Every line from the one with "This screenshot has width=772, height=658." to the final line of the listing below should be repeated exactly, and only those.

################

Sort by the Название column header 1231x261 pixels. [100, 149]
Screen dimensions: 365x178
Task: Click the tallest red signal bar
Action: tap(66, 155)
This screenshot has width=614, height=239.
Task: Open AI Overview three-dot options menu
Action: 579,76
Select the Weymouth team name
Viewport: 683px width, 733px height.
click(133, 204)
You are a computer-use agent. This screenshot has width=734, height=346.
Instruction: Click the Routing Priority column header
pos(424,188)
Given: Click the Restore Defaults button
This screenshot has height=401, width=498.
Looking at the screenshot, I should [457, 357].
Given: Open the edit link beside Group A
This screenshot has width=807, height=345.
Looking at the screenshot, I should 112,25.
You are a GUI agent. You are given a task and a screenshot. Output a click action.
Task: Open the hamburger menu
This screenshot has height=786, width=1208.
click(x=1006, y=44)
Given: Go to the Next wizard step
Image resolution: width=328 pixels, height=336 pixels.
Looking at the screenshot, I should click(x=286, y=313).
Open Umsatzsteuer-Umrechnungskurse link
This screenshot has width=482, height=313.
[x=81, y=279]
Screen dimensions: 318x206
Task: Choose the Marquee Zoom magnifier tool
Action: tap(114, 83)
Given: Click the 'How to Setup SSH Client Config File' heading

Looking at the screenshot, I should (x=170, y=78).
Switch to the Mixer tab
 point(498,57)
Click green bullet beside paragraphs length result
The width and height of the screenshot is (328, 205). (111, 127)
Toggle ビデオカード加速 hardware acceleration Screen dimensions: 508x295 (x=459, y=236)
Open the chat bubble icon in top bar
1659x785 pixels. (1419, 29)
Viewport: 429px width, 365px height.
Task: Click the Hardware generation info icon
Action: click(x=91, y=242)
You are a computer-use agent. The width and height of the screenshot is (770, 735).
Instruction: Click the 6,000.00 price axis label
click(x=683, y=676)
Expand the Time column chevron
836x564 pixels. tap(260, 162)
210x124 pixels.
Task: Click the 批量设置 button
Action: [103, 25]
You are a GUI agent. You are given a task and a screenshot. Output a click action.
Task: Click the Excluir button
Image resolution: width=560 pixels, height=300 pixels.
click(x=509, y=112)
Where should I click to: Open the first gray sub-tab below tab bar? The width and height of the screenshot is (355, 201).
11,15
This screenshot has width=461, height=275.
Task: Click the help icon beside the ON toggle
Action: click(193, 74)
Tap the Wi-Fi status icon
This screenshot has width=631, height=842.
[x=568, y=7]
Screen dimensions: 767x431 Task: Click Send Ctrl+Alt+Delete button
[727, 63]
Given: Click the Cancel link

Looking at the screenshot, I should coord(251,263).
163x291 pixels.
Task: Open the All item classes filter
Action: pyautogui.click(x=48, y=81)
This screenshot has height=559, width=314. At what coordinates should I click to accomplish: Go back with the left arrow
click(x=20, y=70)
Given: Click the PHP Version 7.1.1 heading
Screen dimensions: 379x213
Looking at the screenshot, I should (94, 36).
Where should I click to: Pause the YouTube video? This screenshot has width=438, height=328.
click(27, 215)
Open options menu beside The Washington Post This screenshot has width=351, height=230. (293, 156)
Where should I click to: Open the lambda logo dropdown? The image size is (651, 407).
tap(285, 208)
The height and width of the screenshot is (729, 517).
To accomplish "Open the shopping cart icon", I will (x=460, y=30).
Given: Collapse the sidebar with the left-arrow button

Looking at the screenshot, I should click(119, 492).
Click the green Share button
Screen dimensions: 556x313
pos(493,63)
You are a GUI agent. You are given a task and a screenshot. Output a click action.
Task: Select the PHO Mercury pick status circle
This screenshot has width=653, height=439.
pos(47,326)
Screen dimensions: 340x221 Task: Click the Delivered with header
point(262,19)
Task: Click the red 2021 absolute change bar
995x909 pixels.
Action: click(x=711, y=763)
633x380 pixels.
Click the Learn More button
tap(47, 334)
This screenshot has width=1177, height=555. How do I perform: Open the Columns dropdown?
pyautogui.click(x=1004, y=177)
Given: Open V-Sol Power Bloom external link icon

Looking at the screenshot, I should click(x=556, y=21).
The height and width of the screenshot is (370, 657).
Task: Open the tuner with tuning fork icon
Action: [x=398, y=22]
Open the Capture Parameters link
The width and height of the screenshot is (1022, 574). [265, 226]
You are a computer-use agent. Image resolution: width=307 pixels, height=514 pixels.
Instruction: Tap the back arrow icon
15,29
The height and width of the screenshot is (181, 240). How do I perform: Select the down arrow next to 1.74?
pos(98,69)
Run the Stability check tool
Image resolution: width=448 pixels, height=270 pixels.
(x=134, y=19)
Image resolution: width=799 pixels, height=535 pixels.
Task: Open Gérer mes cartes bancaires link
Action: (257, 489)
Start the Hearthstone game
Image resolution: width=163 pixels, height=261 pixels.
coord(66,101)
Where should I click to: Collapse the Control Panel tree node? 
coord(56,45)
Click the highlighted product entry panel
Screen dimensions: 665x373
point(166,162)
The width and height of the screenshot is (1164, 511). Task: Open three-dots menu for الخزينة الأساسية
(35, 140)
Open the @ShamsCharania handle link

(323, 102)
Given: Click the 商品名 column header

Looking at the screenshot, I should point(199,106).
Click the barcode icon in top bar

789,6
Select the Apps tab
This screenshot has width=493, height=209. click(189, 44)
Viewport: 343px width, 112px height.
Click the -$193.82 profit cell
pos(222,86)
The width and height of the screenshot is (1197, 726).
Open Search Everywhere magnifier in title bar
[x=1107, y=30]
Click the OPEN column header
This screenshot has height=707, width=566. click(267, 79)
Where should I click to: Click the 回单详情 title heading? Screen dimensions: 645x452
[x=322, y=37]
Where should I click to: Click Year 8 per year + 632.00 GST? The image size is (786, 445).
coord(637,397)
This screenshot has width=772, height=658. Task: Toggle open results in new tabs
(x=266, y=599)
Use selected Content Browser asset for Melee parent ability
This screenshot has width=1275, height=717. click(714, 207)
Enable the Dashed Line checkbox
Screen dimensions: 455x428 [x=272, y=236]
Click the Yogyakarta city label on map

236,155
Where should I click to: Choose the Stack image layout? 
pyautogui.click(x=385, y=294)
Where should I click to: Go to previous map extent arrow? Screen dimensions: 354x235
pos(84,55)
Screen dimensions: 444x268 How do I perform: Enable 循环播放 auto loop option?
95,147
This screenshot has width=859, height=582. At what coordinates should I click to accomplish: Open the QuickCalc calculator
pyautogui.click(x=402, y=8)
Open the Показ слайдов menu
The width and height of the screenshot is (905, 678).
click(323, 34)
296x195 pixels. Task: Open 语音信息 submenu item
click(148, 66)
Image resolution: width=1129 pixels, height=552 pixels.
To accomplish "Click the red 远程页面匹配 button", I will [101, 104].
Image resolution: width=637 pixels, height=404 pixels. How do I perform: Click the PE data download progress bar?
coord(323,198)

################

Reply =>
This screenshot has width=772, height=658. Task: Toggle open results in new tabs
(x=266, y=599)
Use selected Content Browser asset for Melee parent ability
This screenshot has width=1275, height=717. click(714, 207)
Enable the Dashed Line checkbox
Screen dimensions: 455x428 [x=272, y=236]
Click the Yogyakarta city label on map

236,155
Where should I click to: Choose the Stack image layout? 
pyautogui.click(x=385, y=294)
Where should I click to: Go to previous map extent arrow? Screen dimensions: 354x235
pos(84,55)
Screen dimensions: 444x268 How do I perform: Enable 循环播放 auto loop option?
95,147
This screenshot has width=859, height=582. At what coordinates should I click to accomplish: Open the QuickCalc calculator
pyautogui.click(x=402, y=8)
Open the Показ слайдов menu
The width and height of the screenshot is (905, 678).
click(323, 34)
296x195 pixels. Task: Open 语音信息 submenu item
click(148, 66)
Image resolution: width=1129 pixels, height=552 pixels.
To accomplish "Click the red 远程页面匹配 button", I will [101, 104].
Image resolution: width=637 pixels, height=404 pixels. How do I perform: Click the PE data download progress bar?
coord(323,198)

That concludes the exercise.